> **Provided entries**:
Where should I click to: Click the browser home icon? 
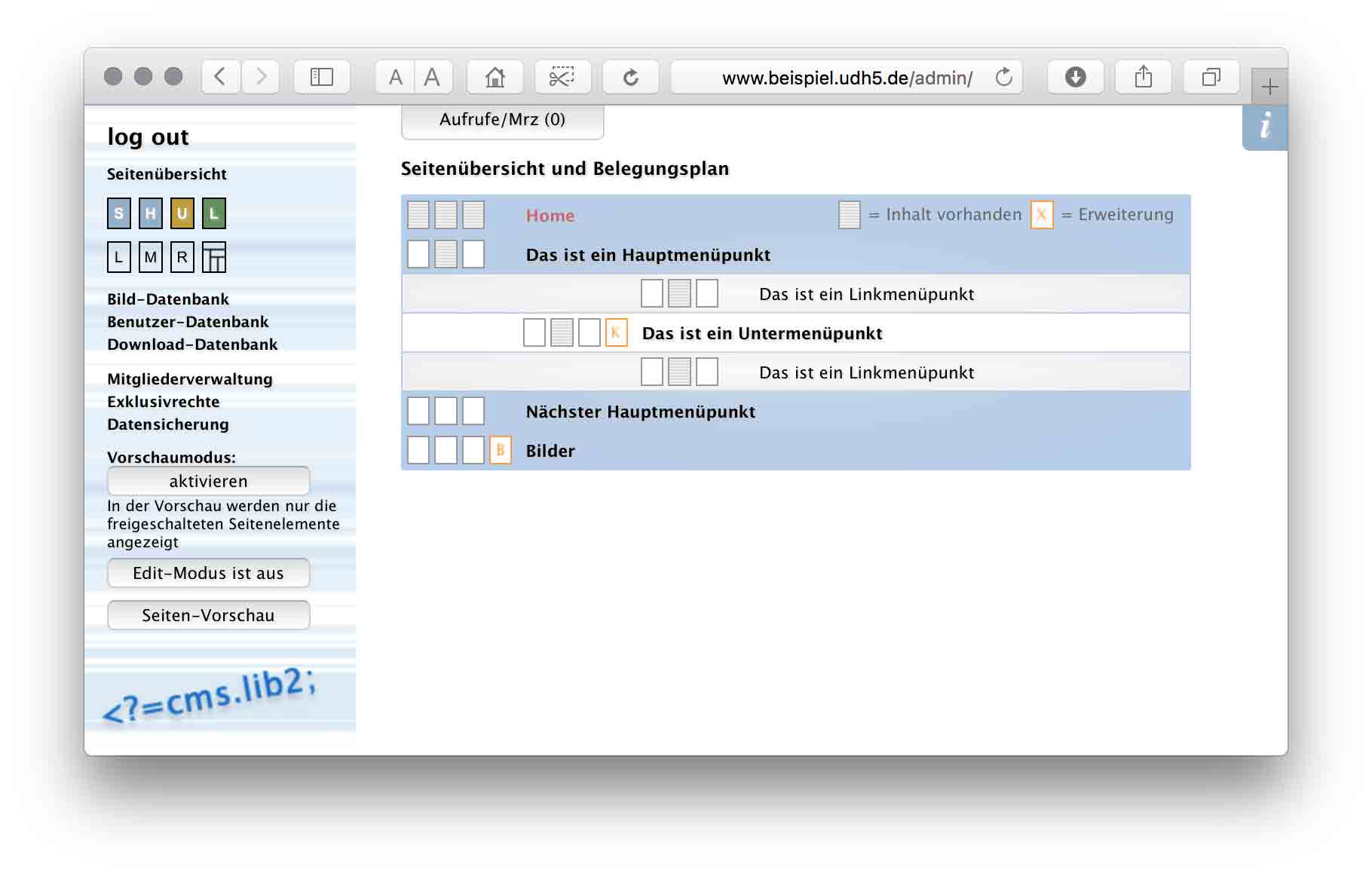(495, 77)
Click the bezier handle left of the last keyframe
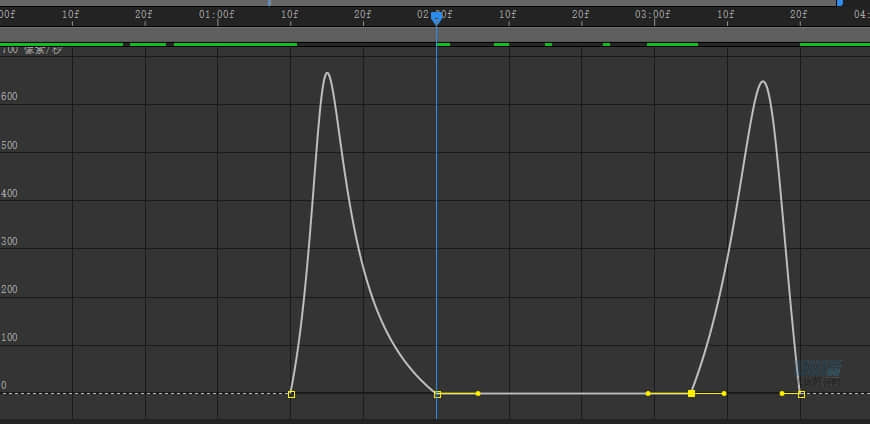Viewport: 870px width, 424px height. pyautogui.click(x=782, y=394)
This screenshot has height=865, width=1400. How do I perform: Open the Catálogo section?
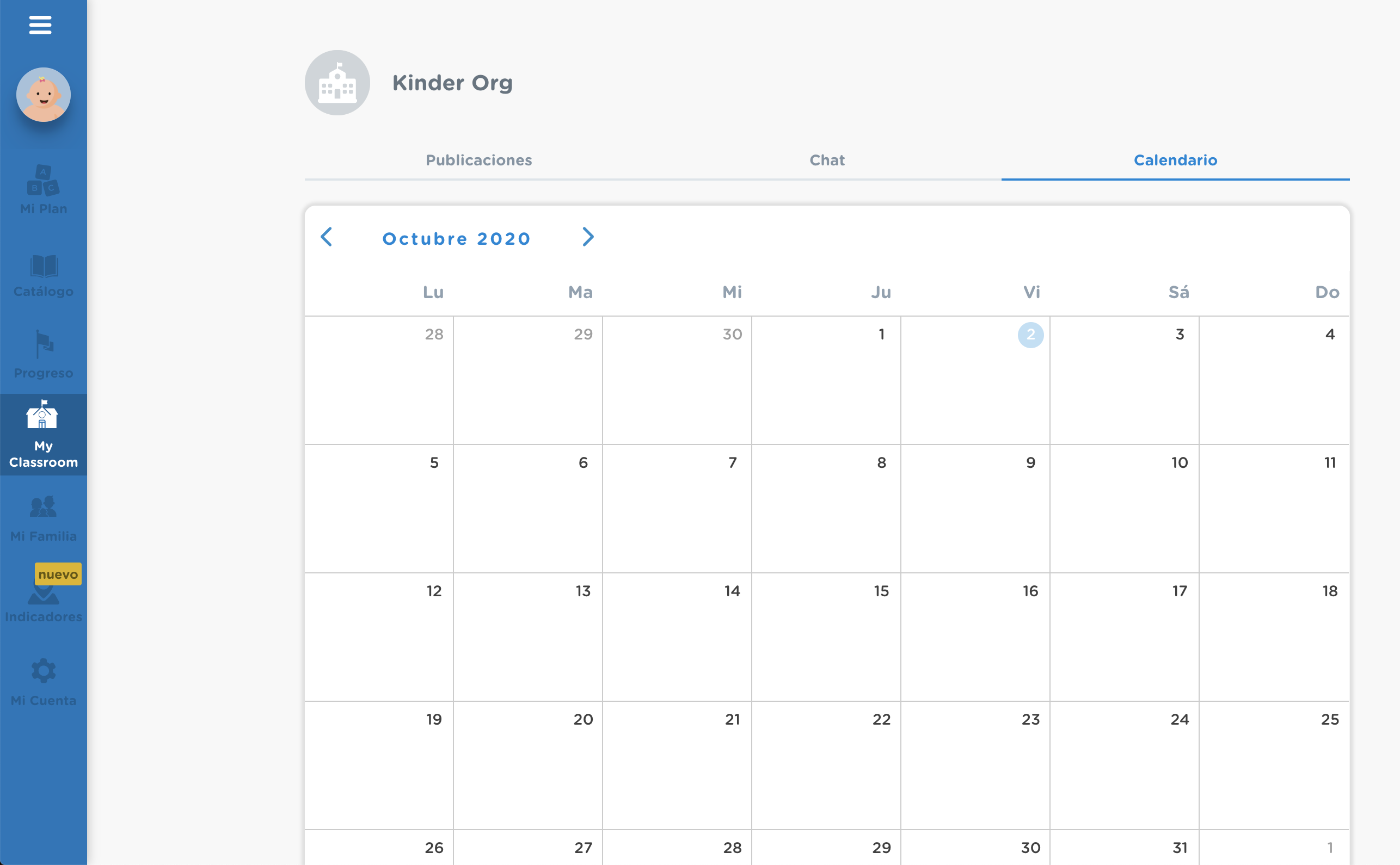click(43, 275)
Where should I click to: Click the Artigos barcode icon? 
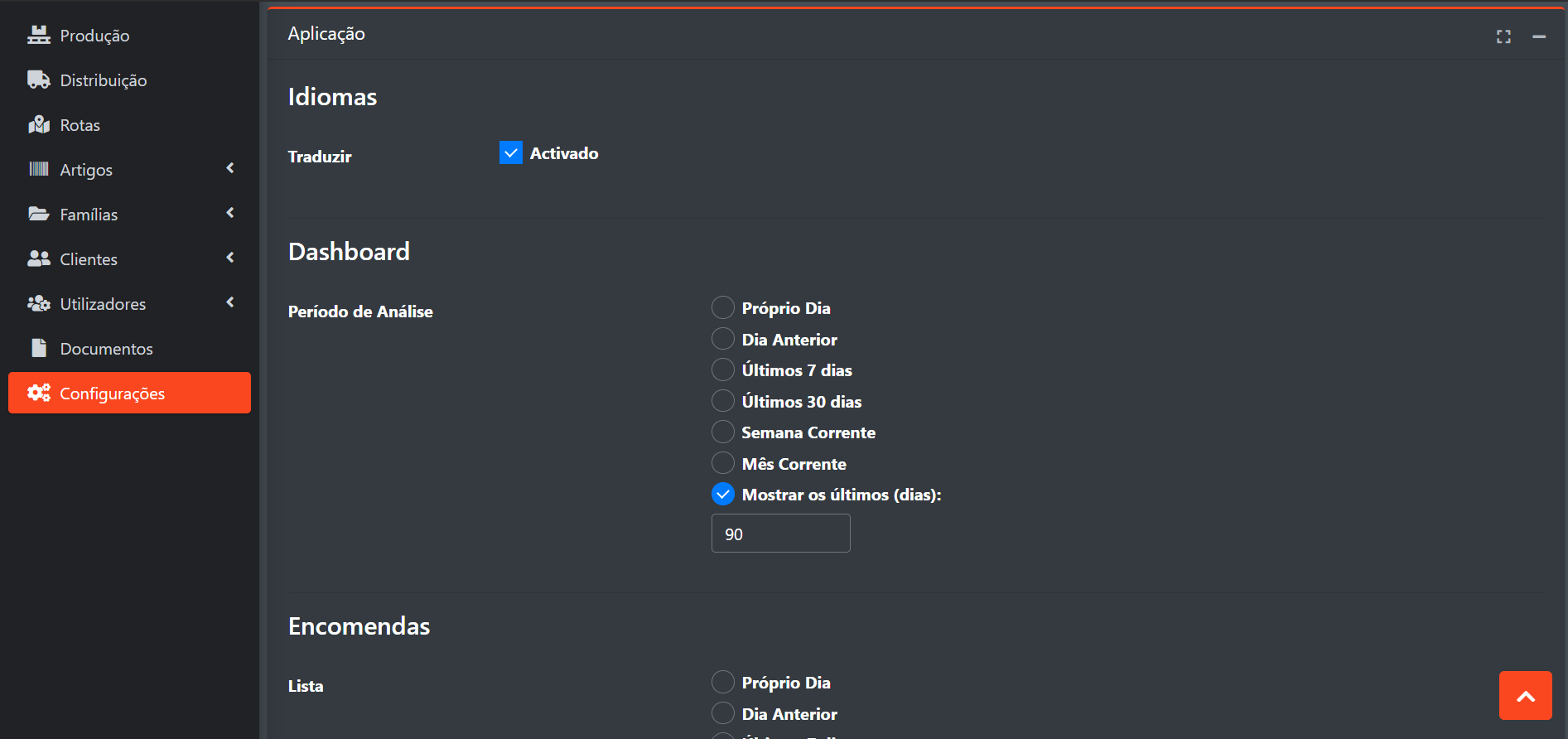[38, 169]
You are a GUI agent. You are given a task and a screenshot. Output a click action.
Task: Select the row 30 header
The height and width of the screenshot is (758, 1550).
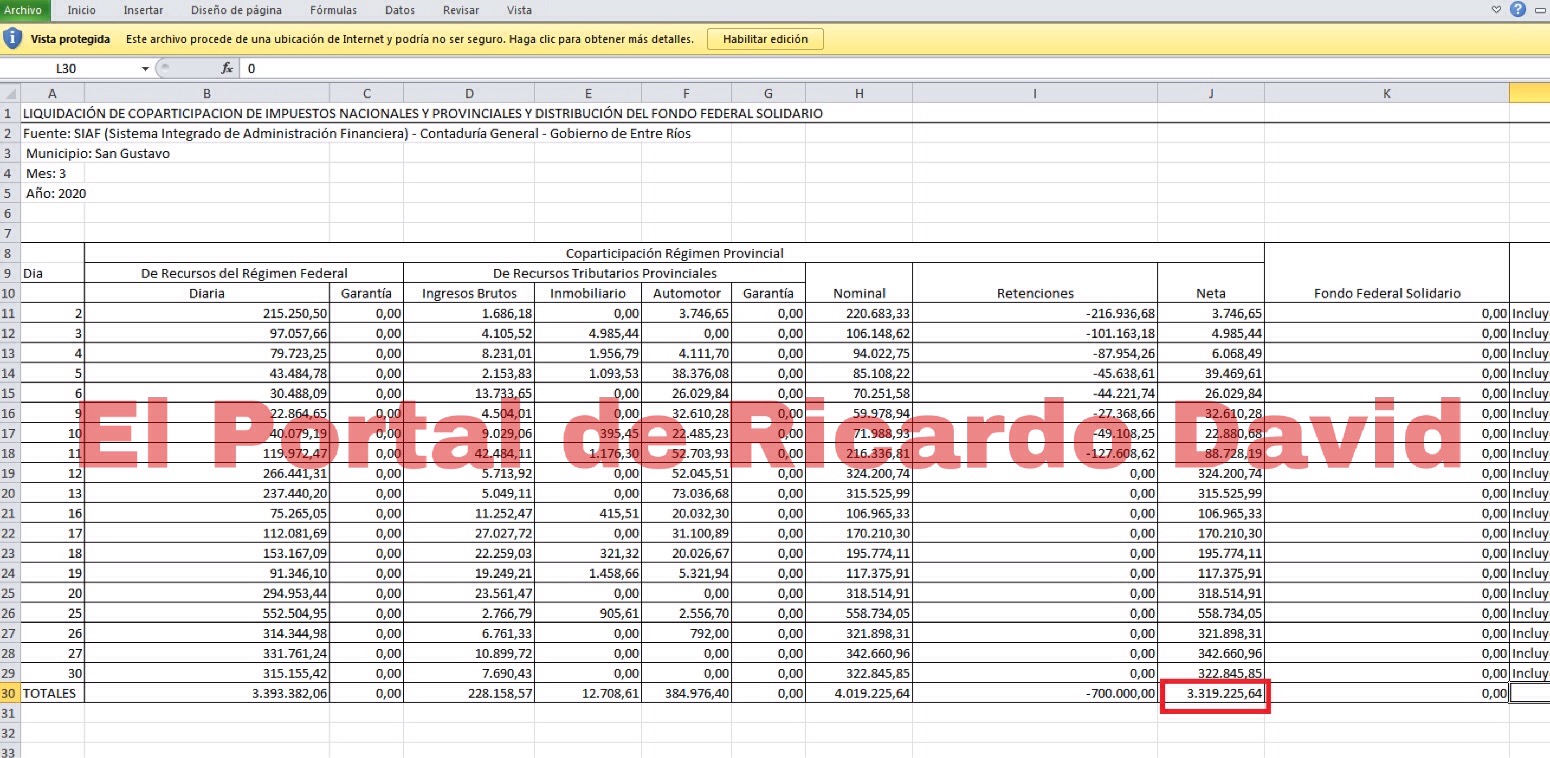(x=10, y=693)
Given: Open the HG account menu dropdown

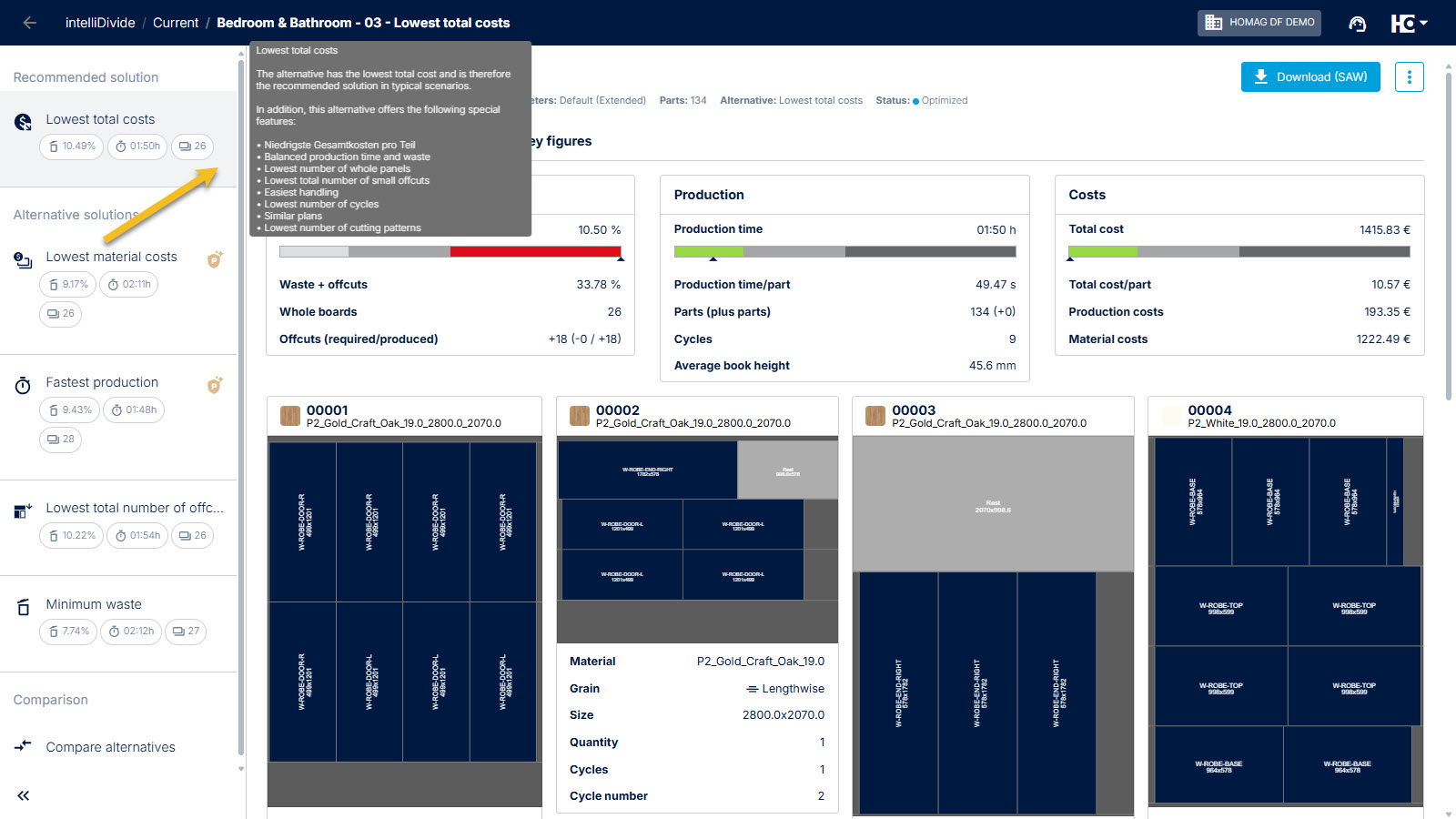Looking at the screenshot, I should point(1409,24).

> **Required work**: Leave the pictures out and restate the listing word for word.

> **Reply to the exercise**:
Where should I click to: Click the browser home icon? 
(495, 77)
Click the bezier handle left of the last keyframe
Viewport: 870px width, 424px height. pyautogui.click(x=782, y=394)
This screenshot has height=865, width=1400. How do I perform: Open the Catálogo section?
click(43, 275)
Where should I click to: Click the Artigos barcode icon? 
[38, 169]
You are a GUI agent. You are given a task and a screenshot. Output a click action.
Task: Select the row 30 header
The height and width of the screenshot is (758, 1550).
(x=10, y=693)
Given: Open the HG account menu dropdown

Looking at the screenshot, I should point(1409,24).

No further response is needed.